For reference on starting a new cluster, see:

Introducing fine-grained IAM roles for service accounts

Uploading your database to S3

Skip this section if you already have uploaded your database to S3.

To upload a database to S3, use aws s3 cp.

aws s3 cp "/path/to/file.txt" s3://kxinsights-marketplace-data/ --recursive

For reference, if you want to try out this example and you have no database in mind, a very simple database of n-rows per date can be created with:

// generate data for today + last few days
n:1000000;
d:asc .z.d - til 3;
{[d;n]sv[`;.Q.par[`:data/;d;`trade],`]set .Q.en[`:data/;([]sym:`$'n?.Q.A;time:("p"$d)+til n;price:n?100f;size:n?50f)];}[;n] each d;

Note the sym file at the top of the database directory. You will need this file later. Do not confuse this with the sym column inside the trade table.

data
├── 2022.05.02
│   └── trade
│       ├── price
│       ├── size
│       ├── sym
│       └── time
├── 2022.05.03
│   └── trade
│       ├── price
│       ├── size
│       ├── sym
│       └── time
├── 2022.05.04
│   └── trade
│       ├── price
│       ├── size
│       ├── sym
│       └── time
└── sym

Creating a cluster

An example kubernetes configuration file is available here.

This example describes the canonical trade and quote schemas used in many KX proof of concepts. If you are not using trades or quotes data, you will need to modify the assembly section within the s3Deployment.yml to correct the schema.

If you do not already have one, create a Service Account to allow read access to Amazon S3, named kx-s3-read-access. This can be done using eksctl.

eksctl create iamserviceaccount --name kx-s3-read-access\
    --namespace <your namespace>\
    --region <your region>\
    --cluster <your cluster>\
    --attach-policy-arn arn:aws:iam::aws:policy/AmazonS3ReadOnlyAccess\
    --approve

If not using the default namespace, find and replace the string default within s3Deployment.yml.

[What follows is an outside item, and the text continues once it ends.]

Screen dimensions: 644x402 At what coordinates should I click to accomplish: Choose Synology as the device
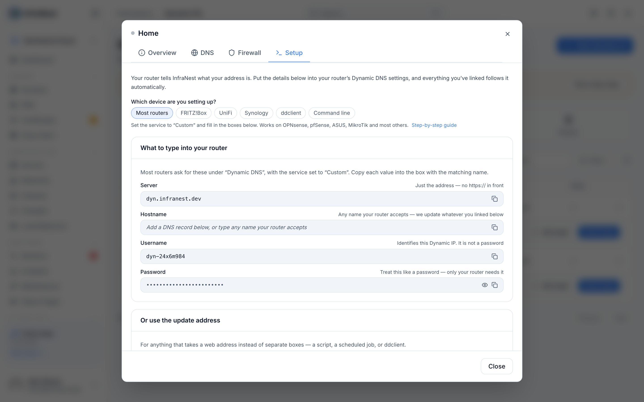point(256,113)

# Examples of Find and Replace using sed
sed -i 's|default|yourNamespace|g' s3Deployment.yml    # Linux
sed -i "" 's|default|yourNamespace|g' s3Deployment.yml # Mac OSX

Setup License and Repository

If this is your first time using an Kx Insights example you will need to create license and repository secret:

kubectl create secret docker-registry kx-repo-access \
    --docker-username=${NEXUS_USER} \
    --docker-password=${NEXUS_PASSWORD} \
    --docker-server=registry.dl.kx.com
kubectl create secret generic kx-license-info \
  --from-literal=license=$(base64 -w 0 < $QLIC/kc.lic)

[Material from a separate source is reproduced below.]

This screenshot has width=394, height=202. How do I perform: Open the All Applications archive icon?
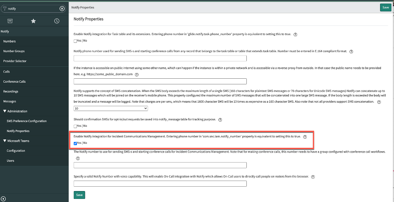point(10,21)
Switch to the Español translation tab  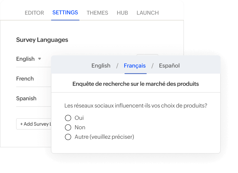click(x=169, y=66)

If you already have existing secrets, take care to update the names within the reference file to use your names.

Reference these license secrets with container env variables:

          env:
            - name: KDB_LICENSE_B64
              valueFrom:
                secretKeyRef:
                  name: kx-license-info
                  key: license

Upload par.txt and sym as configmap

Create a ConfigMap with par.txt and your buckets sym file.

If you do not already have a par.txt, you can create one. It should be a single line text file, with the S3 bucket location of your database.

The sym file would be located with the partitioned database and would have be generated when you first created it.

An example par.txt looks like:

s3://kxinsights-marketplace-data/zd1726/db

Upload both the par.txt and the sym file as a config map using kubectl:

kubectl create configmap kxinsights-s3-configmap\
    --from-file=sym=/path/to/sym\
    --from-file=par.txt=/path/to/par.txt

Set volumeMounts and mounts

Within the reference file, you will want to modify the volume mounts and mounts sections to reference the sym and par.txt from the configmap above.

Ensure that the paths within volumeMounts reference the kxinsights-s3-configmap you created above.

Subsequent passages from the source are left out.